• [What you will do]: How many lines of the records below contain the string "name"? Reply with the number alone.

· · · · · · ·

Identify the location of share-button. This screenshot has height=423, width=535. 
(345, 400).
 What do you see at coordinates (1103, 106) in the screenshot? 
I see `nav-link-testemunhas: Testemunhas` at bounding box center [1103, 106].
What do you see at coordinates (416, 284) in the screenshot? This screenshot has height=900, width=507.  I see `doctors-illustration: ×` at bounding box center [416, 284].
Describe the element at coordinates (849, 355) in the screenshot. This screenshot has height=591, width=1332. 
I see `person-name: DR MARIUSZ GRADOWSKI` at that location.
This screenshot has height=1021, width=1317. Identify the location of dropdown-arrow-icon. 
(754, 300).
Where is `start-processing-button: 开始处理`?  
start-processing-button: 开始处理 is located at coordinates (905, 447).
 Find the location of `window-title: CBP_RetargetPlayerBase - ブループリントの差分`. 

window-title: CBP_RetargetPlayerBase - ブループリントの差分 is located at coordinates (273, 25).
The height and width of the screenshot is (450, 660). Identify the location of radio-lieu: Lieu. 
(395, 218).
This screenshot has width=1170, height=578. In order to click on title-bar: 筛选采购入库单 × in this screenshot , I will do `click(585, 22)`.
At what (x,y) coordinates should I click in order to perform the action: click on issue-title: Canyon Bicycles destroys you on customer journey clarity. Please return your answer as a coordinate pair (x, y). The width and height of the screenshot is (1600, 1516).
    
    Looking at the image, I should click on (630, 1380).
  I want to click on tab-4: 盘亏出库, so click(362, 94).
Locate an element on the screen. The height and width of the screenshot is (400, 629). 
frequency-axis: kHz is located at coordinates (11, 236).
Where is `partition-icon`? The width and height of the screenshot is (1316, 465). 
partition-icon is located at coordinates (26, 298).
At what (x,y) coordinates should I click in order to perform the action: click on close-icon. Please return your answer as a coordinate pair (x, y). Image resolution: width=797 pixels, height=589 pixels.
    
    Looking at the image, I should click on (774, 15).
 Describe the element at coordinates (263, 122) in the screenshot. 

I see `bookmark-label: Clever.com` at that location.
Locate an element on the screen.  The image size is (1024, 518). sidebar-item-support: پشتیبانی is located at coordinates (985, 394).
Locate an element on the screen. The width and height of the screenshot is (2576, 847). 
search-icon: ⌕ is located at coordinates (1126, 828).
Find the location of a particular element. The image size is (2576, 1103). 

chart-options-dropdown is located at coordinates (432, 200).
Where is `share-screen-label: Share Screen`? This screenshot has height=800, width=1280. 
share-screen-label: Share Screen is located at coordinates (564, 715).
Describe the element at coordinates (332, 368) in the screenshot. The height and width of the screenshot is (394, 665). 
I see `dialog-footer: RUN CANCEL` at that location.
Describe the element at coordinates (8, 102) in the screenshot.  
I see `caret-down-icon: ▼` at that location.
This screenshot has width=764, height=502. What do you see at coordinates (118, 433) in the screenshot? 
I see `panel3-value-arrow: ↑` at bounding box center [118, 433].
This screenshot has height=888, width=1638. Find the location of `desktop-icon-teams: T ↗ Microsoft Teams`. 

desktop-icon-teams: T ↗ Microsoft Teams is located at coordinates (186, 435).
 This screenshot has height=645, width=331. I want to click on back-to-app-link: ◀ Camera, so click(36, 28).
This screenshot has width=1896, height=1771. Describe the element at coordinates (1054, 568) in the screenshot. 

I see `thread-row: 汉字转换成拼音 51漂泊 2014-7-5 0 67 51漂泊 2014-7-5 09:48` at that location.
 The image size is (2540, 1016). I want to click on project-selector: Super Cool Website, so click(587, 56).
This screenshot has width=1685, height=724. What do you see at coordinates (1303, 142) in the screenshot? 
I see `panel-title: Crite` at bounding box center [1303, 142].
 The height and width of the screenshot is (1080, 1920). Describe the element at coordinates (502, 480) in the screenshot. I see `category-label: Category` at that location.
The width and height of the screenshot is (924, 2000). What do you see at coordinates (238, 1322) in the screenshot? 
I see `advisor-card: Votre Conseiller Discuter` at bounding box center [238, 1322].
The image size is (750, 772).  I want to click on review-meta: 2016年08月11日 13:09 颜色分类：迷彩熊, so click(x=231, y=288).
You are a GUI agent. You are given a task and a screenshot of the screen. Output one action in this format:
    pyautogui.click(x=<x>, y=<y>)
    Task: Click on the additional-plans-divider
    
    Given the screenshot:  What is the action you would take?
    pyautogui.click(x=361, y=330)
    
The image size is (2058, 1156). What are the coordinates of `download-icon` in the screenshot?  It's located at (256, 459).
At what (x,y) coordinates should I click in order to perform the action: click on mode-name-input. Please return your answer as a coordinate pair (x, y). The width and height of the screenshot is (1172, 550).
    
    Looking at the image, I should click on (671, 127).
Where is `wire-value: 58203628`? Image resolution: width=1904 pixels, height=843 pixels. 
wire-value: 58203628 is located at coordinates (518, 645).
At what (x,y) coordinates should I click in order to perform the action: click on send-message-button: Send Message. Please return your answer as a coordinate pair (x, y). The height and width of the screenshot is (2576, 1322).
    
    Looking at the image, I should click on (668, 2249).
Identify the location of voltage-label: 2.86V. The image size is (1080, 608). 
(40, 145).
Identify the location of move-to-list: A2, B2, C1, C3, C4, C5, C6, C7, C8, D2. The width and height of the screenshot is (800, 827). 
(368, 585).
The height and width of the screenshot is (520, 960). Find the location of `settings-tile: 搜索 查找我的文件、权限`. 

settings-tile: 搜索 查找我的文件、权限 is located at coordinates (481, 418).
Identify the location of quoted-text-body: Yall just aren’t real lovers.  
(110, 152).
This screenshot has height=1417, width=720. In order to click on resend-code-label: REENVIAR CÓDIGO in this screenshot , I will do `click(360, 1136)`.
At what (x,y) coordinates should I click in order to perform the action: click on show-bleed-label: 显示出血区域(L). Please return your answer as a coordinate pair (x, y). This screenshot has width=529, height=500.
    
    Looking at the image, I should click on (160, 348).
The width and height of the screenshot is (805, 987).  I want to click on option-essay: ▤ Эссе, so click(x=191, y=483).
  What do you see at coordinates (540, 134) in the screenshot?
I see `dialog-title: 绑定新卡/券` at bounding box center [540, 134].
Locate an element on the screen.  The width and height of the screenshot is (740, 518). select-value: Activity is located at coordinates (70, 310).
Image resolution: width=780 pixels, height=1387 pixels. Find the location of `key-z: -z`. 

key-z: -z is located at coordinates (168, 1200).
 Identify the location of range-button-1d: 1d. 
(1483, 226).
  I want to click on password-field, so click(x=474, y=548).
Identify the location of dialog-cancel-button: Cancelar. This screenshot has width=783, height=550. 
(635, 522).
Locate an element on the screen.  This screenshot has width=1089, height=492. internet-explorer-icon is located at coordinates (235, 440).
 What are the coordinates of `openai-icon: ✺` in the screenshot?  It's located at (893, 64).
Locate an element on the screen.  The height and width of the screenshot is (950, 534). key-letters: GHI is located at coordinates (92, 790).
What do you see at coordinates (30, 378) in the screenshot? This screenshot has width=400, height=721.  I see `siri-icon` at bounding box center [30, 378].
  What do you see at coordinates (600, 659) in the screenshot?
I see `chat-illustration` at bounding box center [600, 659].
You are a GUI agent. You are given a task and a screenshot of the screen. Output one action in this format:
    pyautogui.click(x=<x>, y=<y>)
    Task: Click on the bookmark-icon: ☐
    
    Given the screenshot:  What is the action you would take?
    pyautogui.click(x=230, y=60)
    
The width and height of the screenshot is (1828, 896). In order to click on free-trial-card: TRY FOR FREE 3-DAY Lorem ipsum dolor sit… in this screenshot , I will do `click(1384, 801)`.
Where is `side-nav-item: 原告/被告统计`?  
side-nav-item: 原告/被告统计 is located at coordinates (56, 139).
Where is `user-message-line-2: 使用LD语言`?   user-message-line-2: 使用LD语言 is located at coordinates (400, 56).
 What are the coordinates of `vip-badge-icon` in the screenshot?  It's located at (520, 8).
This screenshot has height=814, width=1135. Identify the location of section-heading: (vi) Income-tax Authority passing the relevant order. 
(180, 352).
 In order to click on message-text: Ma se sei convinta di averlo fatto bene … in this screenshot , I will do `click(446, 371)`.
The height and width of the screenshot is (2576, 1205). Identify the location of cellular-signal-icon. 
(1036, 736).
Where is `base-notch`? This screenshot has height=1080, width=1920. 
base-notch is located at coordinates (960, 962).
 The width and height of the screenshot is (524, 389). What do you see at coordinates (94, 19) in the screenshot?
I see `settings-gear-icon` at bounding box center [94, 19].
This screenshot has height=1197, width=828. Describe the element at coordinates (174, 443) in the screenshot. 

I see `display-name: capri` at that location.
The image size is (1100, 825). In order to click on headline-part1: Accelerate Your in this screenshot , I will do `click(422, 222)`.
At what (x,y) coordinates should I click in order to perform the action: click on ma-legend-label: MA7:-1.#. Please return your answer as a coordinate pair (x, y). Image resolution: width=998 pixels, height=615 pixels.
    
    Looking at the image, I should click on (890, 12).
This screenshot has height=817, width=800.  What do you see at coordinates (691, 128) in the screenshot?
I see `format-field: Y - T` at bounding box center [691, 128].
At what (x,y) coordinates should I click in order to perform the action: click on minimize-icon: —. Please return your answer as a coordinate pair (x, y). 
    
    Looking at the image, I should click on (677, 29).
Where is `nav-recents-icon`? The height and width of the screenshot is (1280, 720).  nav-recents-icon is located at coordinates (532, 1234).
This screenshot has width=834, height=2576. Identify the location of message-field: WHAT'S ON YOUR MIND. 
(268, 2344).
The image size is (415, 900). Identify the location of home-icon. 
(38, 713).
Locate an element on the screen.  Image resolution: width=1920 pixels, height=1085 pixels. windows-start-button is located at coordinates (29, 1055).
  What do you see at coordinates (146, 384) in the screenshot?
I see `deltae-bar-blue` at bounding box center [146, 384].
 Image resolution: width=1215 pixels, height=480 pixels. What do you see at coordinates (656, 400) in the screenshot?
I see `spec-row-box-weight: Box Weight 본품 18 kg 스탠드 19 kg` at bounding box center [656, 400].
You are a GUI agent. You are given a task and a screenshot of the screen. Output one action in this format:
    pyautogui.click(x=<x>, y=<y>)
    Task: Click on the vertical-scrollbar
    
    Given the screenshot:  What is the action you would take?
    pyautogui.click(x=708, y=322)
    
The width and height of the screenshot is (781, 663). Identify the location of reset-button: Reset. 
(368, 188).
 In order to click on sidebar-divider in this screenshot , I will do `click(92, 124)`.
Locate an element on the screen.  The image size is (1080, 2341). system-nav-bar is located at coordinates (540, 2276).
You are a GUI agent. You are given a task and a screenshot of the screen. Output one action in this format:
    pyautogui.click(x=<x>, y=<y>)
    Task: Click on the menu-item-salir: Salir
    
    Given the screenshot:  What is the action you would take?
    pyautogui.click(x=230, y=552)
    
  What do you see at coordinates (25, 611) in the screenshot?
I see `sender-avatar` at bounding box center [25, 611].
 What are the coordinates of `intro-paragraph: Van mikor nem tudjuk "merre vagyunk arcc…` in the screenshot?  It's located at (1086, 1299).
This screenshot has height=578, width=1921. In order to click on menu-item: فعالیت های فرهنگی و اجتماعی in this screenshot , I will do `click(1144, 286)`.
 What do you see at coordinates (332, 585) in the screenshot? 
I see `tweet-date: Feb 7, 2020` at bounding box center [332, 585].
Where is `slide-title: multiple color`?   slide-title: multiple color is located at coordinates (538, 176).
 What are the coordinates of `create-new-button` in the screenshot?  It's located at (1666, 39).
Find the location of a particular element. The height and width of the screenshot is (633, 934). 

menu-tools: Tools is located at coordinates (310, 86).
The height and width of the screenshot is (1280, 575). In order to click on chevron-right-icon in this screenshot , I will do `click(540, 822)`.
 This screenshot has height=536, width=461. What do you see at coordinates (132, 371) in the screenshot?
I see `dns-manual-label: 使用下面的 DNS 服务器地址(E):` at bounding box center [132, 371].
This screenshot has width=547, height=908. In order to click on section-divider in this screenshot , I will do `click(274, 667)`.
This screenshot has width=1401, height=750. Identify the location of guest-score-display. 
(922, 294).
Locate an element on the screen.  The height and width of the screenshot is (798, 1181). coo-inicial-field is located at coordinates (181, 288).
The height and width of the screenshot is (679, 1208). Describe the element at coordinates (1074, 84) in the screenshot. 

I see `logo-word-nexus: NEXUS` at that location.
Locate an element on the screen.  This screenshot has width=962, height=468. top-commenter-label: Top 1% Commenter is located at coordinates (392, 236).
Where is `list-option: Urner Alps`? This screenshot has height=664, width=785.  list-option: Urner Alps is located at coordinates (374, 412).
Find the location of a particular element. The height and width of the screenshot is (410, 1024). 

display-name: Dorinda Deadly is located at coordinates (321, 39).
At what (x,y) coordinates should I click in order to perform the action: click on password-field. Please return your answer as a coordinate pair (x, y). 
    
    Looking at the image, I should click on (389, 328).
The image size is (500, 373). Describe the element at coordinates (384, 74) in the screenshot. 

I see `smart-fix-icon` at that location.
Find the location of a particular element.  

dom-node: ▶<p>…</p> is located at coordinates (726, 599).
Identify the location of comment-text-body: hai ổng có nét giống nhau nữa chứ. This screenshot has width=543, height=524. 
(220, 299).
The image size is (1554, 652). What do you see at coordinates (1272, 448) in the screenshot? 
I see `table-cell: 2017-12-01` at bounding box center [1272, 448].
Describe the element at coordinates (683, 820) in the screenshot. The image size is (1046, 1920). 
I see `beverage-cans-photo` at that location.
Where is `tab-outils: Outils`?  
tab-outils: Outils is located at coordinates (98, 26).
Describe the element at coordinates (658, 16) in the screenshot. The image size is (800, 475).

· · · · · · ·

• [Answer section]: 4